AI Assisted Analysis Tool is an open-source, locally-run toolkit for AI-assisted text and image analysis based on Ollama. It supports three main workflows (text, image, Zotero abstracts) and is designed for reproducible, researcher-friendly analyses. The code allows researchers to run large text based datasets, image datasets, or abstracts exported from Zotero, and run flexible AI enabled analysis on each item.
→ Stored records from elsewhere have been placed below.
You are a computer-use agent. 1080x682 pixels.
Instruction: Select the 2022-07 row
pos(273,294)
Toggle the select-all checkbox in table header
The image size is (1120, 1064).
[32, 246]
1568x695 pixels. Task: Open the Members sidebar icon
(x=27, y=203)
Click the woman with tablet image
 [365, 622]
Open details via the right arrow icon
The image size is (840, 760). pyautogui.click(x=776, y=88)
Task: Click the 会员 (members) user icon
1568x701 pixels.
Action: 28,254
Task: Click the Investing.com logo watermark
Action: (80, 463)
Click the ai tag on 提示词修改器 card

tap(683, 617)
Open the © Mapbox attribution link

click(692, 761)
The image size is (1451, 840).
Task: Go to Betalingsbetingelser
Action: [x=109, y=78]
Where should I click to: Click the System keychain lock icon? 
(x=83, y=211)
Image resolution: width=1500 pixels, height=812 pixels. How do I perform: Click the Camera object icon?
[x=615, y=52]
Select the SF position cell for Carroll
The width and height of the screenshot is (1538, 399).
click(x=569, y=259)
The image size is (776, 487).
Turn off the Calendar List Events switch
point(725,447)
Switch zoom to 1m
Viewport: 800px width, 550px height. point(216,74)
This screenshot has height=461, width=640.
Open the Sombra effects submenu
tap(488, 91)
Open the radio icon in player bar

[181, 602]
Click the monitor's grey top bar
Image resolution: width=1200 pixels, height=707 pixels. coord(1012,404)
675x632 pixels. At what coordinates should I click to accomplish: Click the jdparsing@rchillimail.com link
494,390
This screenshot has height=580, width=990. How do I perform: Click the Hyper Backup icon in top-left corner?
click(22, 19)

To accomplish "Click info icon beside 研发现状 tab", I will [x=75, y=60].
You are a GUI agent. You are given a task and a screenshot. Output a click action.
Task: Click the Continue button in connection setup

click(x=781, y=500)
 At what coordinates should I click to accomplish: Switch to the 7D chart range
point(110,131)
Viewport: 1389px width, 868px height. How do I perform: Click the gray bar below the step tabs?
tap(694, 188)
The code logic supports using any LLM from Ollama, and uses a strategy of multiple runs of each item through the LLM that are then consolidated through three main consensus modes to give the modal response across runs to account for LLM errors or hallucinations, with a confidence score based on the percentage of modal responces to total responses. The code optionally supports running through multiple LLM models on the same dataset and allows comparison and consensus calculation within and between models.
See the License and Citation sections for more details: License · Citation.
- Text Analysis Workflow
- Image Analysis Workflow
- Zotero Abstracts Workflow
- Usage patterns
- Requirements
- Getting started
- Contributing
- License & Citation
- Supported inputs: Excel, CSV, image folders, and Zotero exports.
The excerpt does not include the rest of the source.